Ein von der loyalistischen Terrororganisation Ulster Volunteer Force (UVF) angeführter Mob hat in der zweiten Nacht in Folge die katholisch-nationalistische Enklave Short Strand in Ostbelfast angegriffen. Dabei wurde gestern ein Pressefotograf durch einen Schuss am Bein verletzt. Die Bewohner von Short Strand haben sich massiv gegen die Übergriffe gewehrt. Der stellvertretende Chef des Police Service of Northern Ireland (PSNI) Alistair Finlay sagte, die UVF habe die Auseinandersetzungen begonnen und mache keine Anstalten, sie zu beenden.
Bereits am Montag hatte der Mob, angeführt von Männern in schwarz, die maskiert waren und Handschuhe trugen, Punkt 21 Uhr von zwei Richtungen her Short Strand attackiert. Es handelte sich um die heftigsten Angriffe, denen Short Strand in den letzten zehn Jahren ausgesetzt war. Die Übergriffe schüren Befürchtungen, dass es die UVF auf Auseinandersetzungen während der im Juli beginnenden »marching season« des Oranierordens ankommen lassen will.
Dutzende Häuser in Short Strand wurden beschädigt, und ein Anwohner wurde mit schweren Schädelverletzungen ins Krankenhaus gebracht. Die Bewohner von Short Strand konnten den Mob schließlich abwehren, wurden dann aber stundenlang mit allerlei Wurfgeschossen weiter attackiert. Polizisten des PSNI griffen schließlich ein und verletzten einige Jugendliche in Short Strand mit Plastikgeschossen.

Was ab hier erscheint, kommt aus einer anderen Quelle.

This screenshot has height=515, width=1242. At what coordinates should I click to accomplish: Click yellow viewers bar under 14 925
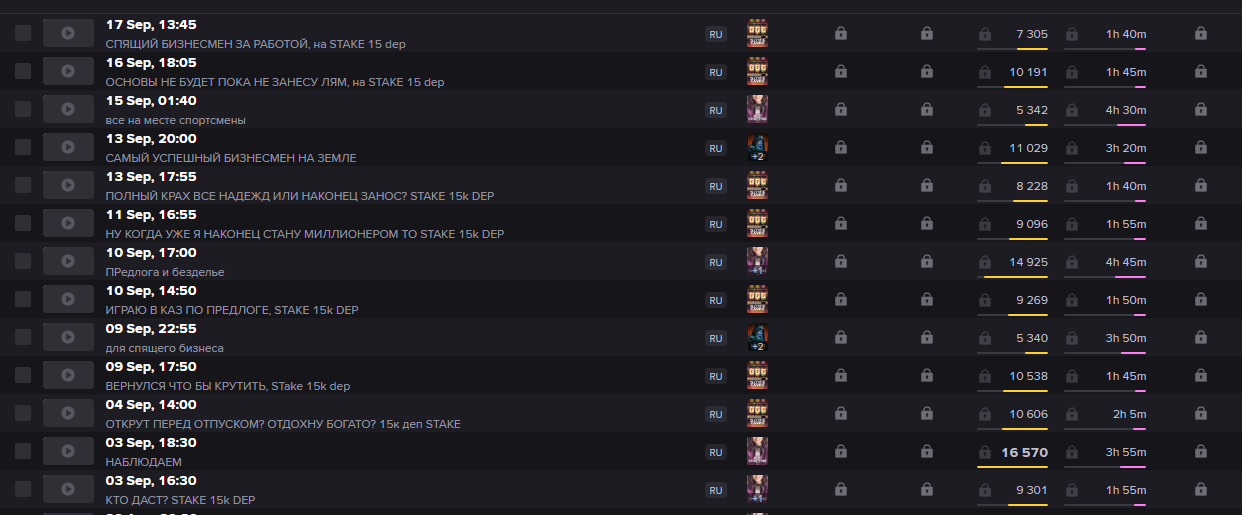[1016, 276]
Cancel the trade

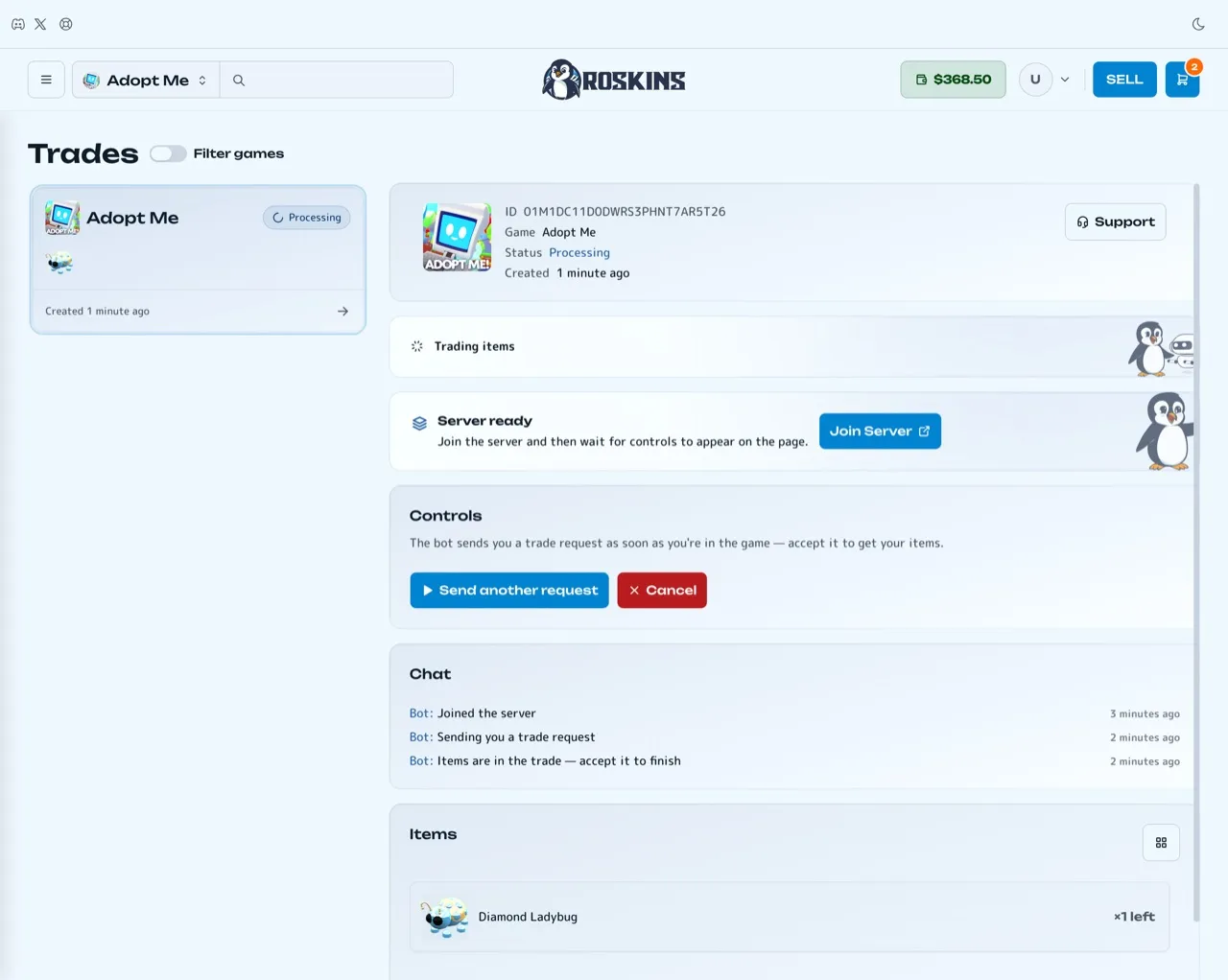662,591
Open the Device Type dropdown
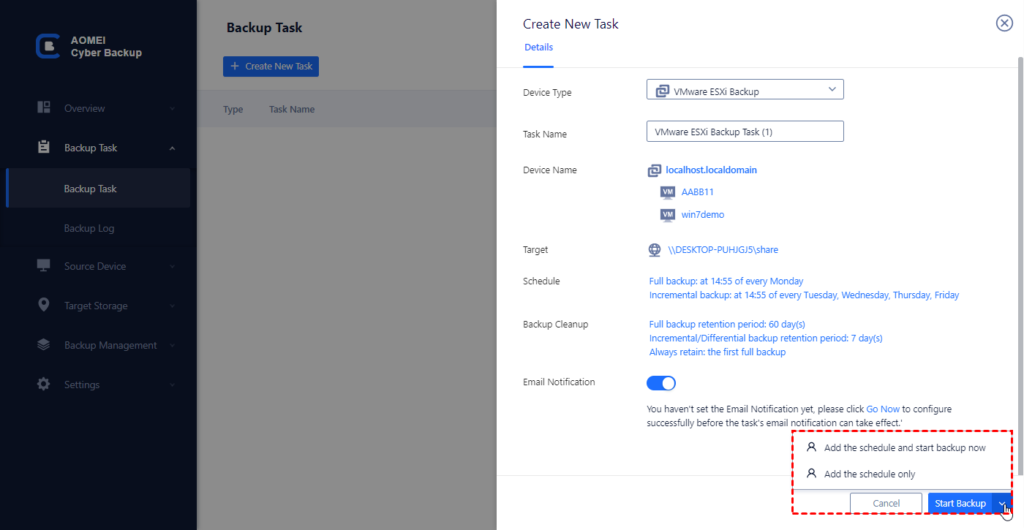The image size is (1024, 530). [x=745, y=91]
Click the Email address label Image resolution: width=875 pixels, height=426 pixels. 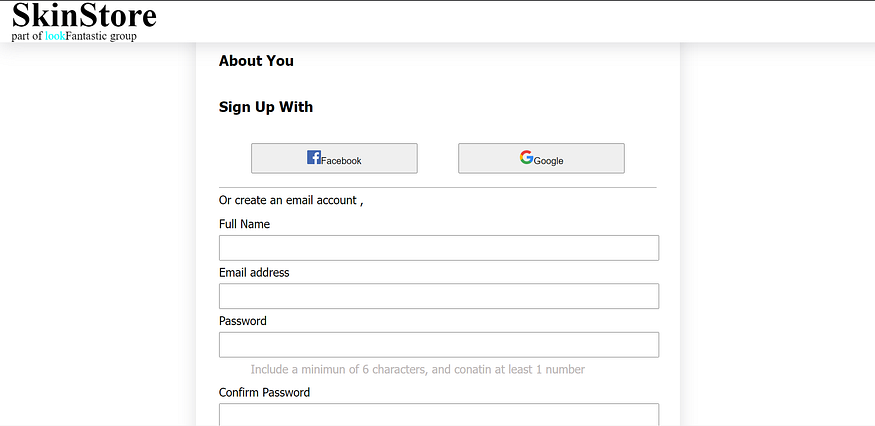[x=254, y=272]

Es ist unklar, ob Machtkämpfe innerhalb der UVF zu den Angriffen führten oder die Frustration der UVF über die Untersuchung ihrer bereits 1966 begonnenen Mordkampagne durch das Historical Enquiries Team der PSNI. Im Mai 2007 hatte die UVF erklärt, endgültig der Anwendung von Gewalt abzuschwören. Die Waffen sollten nicht abgegeben, sondern lediglich unzugänglich gemacht werden. Die Erklärung, dass das gesamte Arsenal permanent unbenutzbar gemacht worden sei, folgte erst im Juni 2009. Diese Unbrauchbarmachung wurde von der unabhängigen Abrüstungs-Kommission unter Leitung des kanadischen Generals John de Chastelain überwacht und verifiziert.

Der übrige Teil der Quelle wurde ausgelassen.